骨髓增生异常综合征(myelodysplastic syndromes,MDS)是一组克隆性造血干细胞疾病,其特征为血细胞减少,血常规示全血细胞减少或任何一或二系细胞减少。骨髓增生活跃,髓系细胞一系或多系发育异常,无效造血及演变为急性髓系白血病(AML)的风险增高。MDS在儿童中非常少见,它的发生与先天性疾病密切相关,并缺乏典型的临床表现,常有贫血,有时感染或出血,部分病例有肝脾肿大。根据2008年WHO分类,儿童难治性血细胞减少(RCC)是儿童MDS常见类型,约占所有儿童MDS的50%。
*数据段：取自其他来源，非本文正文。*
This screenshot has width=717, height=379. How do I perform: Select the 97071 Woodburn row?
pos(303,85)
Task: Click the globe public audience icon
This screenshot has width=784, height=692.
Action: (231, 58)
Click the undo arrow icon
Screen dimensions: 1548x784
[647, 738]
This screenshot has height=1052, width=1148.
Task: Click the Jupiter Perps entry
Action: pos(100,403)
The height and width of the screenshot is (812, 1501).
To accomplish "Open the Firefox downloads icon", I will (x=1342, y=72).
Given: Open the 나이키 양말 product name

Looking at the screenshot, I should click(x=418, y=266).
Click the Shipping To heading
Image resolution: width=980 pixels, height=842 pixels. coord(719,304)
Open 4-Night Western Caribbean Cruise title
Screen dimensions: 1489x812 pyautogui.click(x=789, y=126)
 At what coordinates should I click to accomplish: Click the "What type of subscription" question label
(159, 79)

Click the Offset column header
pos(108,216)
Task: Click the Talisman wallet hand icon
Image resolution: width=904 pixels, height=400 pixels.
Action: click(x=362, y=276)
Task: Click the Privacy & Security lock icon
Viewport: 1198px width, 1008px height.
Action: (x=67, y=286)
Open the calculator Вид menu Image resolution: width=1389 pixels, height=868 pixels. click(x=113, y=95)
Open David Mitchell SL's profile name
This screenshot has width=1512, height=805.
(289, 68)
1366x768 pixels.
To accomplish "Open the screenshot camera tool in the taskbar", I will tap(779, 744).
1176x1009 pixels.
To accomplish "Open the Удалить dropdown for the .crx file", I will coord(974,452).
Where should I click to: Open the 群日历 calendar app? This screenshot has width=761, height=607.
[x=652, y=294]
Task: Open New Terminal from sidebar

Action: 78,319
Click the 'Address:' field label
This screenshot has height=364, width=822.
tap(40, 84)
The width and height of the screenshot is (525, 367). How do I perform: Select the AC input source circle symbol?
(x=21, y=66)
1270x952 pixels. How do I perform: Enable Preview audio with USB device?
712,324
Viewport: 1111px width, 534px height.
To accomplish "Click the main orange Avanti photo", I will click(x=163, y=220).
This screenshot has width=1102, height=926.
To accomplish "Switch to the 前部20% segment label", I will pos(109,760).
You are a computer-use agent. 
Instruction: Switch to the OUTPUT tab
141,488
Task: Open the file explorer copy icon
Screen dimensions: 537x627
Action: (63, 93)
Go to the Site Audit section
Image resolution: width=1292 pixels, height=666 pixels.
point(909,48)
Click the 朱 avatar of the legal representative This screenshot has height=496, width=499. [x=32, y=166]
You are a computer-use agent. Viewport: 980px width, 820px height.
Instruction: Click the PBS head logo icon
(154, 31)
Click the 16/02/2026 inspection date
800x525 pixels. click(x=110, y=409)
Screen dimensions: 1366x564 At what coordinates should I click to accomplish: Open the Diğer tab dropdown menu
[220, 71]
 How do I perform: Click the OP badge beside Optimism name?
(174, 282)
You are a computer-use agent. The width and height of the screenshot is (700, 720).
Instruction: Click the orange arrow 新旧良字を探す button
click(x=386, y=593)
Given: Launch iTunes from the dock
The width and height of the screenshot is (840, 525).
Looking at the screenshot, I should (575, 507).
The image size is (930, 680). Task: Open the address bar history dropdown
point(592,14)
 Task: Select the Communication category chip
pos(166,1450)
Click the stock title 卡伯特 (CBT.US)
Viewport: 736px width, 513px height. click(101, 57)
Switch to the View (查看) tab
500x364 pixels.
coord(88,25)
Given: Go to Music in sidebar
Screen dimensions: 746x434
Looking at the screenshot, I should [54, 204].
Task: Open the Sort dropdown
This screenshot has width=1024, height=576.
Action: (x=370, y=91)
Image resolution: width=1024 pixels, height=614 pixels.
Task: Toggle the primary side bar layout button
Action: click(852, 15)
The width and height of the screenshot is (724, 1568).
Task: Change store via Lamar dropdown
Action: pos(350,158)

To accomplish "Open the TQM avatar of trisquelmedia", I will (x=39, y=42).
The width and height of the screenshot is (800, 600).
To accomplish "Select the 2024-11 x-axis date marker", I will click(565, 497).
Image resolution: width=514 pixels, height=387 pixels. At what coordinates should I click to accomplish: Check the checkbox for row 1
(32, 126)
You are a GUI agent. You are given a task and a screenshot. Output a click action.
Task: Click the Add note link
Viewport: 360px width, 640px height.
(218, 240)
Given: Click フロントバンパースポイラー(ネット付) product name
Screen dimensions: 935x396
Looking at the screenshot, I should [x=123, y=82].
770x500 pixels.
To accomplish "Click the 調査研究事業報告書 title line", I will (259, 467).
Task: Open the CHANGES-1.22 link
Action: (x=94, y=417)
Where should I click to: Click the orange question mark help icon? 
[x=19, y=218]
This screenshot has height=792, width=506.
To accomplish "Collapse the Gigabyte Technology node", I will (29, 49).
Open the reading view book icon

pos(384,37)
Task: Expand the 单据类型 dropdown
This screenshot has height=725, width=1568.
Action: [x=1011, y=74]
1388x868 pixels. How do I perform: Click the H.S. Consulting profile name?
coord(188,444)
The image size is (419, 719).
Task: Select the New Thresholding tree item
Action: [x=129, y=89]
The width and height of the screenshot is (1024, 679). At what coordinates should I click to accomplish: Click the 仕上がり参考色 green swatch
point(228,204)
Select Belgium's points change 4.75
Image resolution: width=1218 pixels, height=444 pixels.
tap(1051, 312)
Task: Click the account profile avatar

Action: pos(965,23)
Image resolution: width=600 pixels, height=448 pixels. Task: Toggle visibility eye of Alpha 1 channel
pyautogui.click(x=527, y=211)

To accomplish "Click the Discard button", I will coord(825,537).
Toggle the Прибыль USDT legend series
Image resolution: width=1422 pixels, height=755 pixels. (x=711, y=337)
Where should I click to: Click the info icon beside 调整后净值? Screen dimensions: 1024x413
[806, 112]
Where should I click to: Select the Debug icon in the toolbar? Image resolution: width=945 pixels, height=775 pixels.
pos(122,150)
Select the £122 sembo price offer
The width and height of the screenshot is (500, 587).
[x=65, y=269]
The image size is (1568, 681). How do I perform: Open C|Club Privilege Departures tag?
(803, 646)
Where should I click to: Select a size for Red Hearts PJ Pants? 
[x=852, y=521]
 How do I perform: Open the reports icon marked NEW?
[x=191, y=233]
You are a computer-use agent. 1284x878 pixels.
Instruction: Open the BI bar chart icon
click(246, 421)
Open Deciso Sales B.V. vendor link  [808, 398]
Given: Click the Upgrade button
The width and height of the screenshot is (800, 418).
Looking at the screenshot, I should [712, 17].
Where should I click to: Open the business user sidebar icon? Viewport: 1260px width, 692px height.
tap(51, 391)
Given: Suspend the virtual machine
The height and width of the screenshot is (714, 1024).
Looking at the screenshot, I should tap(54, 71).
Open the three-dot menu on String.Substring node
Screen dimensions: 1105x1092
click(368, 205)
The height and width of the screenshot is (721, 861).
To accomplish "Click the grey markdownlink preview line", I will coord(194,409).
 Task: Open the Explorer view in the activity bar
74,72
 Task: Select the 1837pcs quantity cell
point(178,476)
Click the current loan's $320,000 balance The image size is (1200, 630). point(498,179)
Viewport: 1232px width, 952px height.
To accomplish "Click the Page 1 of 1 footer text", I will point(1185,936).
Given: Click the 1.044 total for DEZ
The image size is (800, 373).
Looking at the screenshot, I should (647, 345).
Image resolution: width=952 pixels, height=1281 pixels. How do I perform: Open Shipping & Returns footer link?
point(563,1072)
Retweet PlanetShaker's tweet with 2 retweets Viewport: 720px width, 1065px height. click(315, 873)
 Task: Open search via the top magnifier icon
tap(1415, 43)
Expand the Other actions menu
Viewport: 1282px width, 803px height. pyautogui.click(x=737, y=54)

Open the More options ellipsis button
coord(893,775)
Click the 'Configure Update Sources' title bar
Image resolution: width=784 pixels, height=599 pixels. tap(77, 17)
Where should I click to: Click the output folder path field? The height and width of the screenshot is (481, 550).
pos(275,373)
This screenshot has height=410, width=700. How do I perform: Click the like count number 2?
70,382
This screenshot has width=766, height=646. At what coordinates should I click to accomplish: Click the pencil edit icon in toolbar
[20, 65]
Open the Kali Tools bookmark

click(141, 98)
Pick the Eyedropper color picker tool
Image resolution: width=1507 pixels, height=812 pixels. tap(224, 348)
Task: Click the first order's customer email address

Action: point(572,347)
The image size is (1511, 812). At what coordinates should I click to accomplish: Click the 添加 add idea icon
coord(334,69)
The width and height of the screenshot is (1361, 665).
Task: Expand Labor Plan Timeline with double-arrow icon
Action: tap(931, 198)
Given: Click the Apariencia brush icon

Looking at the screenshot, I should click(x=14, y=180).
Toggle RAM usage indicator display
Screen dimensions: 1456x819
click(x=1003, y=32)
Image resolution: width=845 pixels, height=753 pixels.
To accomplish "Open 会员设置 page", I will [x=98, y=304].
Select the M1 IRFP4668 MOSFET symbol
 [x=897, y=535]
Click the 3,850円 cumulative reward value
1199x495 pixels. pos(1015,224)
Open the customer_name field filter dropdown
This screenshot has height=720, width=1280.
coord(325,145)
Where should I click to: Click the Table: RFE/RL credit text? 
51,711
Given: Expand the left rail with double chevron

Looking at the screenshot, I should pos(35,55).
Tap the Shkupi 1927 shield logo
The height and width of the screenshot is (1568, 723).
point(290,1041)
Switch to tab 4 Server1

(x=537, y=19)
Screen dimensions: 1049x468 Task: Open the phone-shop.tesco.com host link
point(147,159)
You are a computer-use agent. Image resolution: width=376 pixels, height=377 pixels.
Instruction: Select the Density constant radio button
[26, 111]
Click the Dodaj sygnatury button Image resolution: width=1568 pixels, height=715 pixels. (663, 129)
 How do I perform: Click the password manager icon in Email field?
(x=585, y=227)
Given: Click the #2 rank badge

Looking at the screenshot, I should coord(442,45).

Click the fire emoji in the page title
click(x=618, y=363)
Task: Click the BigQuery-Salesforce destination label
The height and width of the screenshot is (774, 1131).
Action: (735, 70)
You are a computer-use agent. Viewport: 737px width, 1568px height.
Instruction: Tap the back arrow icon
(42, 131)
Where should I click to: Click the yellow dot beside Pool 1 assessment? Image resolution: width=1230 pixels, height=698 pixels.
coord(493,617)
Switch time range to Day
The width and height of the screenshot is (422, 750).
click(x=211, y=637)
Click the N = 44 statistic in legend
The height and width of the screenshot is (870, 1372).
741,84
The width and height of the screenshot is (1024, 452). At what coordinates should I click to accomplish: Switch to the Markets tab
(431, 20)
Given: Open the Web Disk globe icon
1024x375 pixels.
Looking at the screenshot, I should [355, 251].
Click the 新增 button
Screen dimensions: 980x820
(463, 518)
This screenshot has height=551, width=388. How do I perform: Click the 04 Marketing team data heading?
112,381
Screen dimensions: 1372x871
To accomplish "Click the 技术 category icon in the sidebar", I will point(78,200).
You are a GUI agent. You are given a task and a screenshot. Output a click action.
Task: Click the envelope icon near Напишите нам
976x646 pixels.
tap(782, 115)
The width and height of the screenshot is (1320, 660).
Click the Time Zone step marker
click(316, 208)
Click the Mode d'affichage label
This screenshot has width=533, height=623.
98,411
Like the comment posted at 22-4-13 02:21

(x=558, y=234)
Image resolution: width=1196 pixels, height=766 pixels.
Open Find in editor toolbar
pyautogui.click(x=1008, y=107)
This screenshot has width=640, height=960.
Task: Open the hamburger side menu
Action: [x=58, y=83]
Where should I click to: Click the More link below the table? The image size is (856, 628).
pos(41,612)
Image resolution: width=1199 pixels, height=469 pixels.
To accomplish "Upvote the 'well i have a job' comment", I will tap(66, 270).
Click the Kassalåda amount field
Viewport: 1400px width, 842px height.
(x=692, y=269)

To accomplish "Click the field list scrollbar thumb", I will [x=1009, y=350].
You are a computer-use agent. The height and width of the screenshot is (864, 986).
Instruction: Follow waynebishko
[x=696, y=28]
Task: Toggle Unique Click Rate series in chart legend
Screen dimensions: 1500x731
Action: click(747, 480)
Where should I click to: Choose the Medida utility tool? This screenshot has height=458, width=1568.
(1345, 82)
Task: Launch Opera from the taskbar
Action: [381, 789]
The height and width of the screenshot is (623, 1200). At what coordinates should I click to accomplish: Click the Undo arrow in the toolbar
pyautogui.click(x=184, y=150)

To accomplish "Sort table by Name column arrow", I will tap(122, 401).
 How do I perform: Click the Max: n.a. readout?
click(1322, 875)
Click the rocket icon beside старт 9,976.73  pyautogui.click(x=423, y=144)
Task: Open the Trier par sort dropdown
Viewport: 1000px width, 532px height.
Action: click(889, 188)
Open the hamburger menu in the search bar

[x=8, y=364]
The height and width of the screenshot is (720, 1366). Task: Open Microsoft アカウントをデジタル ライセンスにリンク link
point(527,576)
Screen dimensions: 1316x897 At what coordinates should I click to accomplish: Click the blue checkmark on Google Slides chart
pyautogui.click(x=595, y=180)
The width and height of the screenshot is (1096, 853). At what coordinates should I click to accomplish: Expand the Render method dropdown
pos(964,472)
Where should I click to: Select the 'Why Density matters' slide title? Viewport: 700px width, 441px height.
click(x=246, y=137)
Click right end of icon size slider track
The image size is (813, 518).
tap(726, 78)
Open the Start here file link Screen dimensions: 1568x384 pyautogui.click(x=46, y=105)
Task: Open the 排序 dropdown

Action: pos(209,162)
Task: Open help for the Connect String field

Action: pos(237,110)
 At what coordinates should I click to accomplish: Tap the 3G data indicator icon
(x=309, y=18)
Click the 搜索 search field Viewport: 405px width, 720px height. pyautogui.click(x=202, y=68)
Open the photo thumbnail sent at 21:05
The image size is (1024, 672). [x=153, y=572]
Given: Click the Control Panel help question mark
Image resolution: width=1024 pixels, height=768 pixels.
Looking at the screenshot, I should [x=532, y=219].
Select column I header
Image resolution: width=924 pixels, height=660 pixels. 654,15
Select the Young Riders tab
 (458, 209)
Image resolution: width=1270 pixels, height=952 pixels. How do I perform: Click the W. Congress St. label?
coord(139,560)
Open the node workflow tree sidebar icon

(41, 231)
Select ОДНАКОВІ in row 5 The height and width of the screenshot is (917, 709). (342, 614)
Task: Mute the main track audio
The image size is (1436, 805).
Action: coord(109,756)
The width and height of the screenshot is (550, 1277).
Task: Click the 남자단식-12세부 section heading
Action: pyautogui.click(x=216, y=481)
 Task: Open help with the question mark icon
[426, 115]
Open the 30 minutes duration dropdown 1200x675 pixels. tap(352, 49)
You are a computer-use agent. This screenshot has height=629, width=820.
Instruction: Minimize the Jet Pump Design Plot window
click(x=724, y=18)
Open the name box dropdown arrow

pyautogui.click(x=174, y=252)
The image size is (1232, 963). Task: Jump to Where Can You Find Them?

病因MDS发病机制尚不清楚,临床可分为原发性和继发性。原发病例病因可能与化学性、病毒性或放射性损害有关;继发病例可能与原发疾病使用化疗药物所致,其重要的相关药物为烷化剂,MDS存在原癌基因突变、骨髓体外培养异常以细胞遗传学变异均提示本病属克隆性疾患。
1.原发性
儿童MDS与成人MDS相比,临床表现区别不大,但儿童MDS中有30%~50%的染色体异常,多数为染色体数量的异常,小于10%为染色体结构异常,其中7号染色体单体最常见,约占30%,其次为8号染色体三体和2l号染色体三体,5q-非常少见。
2.继发性
MDS可由恶性血液病,免疫抑制治疗,职业或其他原因暴露于含有致癌物的环境中诱发。继发性MDS和继发性白血病是一个病的不同阶段,因化疗或(和)放疗而引起MDS/AL的疾病有霍奇金病、非霍奇金淋巴瘤、多发性骨髓瘤、卵巢癌、肺癌、乳腺癌、睾丸癌、消化道癌、脑癌、真性红细胞增多症等。约1/3儿童MDS继发于有发生MDS/AML倾向的基因异常性疾病,此类儿童MDS发病早,年龄多小于2岁。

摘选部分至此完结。